**The exercise:**
Can you swap each "GUI agent" for "interface agent" in the lines below and return them with everything else left as it is?

**Data provided:**
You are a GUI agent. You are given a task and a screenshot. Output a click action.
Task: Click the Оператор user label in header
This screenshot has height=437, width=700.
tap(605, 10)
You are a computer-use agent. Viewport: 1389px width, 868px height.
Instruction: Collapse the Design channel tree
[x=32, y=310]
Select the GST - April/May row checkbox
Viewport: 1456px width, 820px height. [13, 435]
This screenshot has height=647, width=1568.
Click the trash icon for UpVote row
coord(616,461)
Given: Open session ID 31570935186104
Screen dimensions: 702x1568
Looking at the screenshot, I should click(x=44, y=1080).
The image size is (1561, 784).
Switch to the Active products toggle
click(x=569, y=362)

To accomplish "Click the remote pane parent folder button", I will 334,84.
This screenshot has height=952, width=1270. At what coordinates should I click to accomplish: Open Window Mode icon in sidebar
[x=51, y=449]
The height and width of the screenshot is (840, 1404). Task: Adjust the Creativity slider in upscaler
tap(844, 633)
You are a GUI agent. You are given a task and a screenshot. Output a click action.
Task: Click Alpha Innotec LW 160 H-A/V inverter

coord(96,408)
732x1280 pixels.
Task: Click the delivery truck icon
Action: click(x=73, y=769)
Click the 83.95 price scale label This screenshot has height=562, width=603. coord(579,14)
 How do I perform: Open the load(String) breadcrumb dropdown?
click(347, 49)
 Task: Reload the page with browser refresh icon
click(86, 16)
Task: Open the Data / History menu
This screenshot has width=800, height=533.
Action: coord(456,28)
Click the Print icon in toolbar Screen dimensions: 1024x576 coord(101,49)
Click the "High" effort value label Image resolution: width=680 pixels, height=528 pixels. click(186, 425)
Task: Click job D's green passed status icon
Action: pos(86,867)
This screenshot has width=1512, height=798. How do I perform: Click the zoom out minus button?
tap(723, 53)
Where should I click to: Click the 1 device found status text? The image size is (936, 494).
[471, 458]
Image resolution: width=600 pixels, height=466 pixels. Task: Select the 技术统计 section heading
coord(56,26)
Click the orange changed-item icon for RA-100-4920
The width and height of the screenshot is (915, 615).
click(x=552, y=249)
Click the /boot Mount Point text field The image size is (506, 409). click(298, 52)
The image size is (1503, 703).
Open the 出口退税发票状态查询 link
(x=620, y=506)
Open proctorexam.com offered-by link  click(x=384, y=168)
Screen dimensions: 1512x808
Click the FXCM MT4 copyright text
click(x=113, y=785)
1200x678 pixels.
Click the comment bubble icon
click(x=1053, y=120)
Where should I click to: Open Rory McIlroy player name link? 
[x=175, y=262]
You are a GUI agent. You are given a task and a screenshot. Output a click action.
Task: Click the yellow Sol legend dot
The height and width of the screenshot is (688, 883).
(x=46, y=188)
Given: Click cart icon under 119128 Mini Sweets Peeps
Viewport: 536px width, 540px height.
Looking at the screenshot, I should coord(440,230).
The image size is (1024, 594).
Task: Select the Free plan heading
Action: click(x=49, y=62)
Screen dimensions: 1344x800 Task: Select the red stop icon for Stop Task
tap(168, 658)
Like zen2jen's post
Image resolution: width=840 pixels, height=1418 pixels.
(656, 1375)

**Problem solution:**
You are a interface agent. You are given a task and a screenshot. Output a click action.
Task: Click the Оператор user label in header
This screenshot has height=437, width=700.
tap(605, 10)
You are a computer-use agent. Viewport: 1389px width, 868px height.
Instruction: Collapse the Design channel tree
[x=32, y=310]
Select the GST - April/May row checkbox
Viewport: 1456px width, 820px height. [13, 435]
This screenshot has height=647, width=1568.
Click the trash icon for UpVote row
coord(616,461)
Given: Open session ID 31570935186104
Screen dimensions: 702x1568
Looking at the screenshot, I should click(x=44, y=1080).
The image size is (1561, 784).
Switch to the Active products toggle
click(x=569, y=362)

To accomplish "Click the remote pane parent folder button", I will 334,84.
This screenshot has height=952, width=1270. At what coordinates should I click to accomplish: Open Window Mode icon in sidebar
[x=51, y=449]
The height and width of the screenshot is (840, 1404). Task: Adjust the Creativity slider in upscaler
tap(844, 633)
You are a interface agent. You are given a task and a screenshot. Output a click action.
Task: Click Alpha Innotec LW 160 H-A/V inverter

coord(96,408)
732x1280 pixels.
Task: Click the delivery truck icon
Action: click(x=73, y=769)
Click the 83.95 price scale label This screenshot has height=562, width=603. coord(579,14)
 How do I perform: Open the load(String) breadcrumb dropdown?
click(347, 49)
 Task: Reload the page with browser refresh icon
click(86, 16)
Task: Open the Data / History menu
This screenshot has width=800, height=533.
Action: coord(456,28)
Click the Print icon in toolbar Screen dimensions: 1024x576 coord(101,49)
Click the "High" effort value label Image resolution: width=680 pixels, height=528 pixels. click(186, 425)
Task: Click job D's green passed status icon
Action: pos(86,867)
This screenshot has width=1512, height=798. How do I perform: Click the zoom out minus button?
tap(723, 53)
Where should I click to: Click the 1 device found status text? The image size is (936, 494).
[471, 458]
Image resolution: width=600 pixels, height=466 pixels. Task: Select the 技术统计 section heading
coord(56,26)
Click the orange changed-item icon for RA-100-4920
The width and height of the screenshot is (915, 615).
click(x=552, y=249)
Click the /boot Mount Point text field The image size is (506, 409). click(298, 52)
The image size is (1503, 703).
Open the 出口退税发票状态查询 link
(x=620, y=506)
Open proctorexam.com offered-by link  click(x=384, y=168)
Screen dimensions: 1512x808
Click the FXCM MT4 copyright text
click(x=113, y=785)
1200x678 pixels.
Click the comment bubble icon
click(x=1053, y=120)
Where should I click to: Open Rory McIlroy player name link? 
[x=175, y=262]
You are a interface agent. You are given a task and a screenshot. Output a click action.
Task: Click the yellow Sol legend dot
The height and width of the screenshot is (688, 883).
(x=46, y=188)
Given: Click cart icon under 119128 Mini Sweets Peeps
Viewport: 536px width, 540px height.
Looking at the screenshot, I should coord(440,230).
The image size is (1024, 594).
Task: Select the Free plan heading
Action: click(x=49, y=62)
Screen dimensions: 1344x800 Task: Select the red stop icon for Stop Task
tap(168, 658)
Like zen2jen's post
Image resolution: width=840 pixels, height=1418 pixels.
(656, 1375)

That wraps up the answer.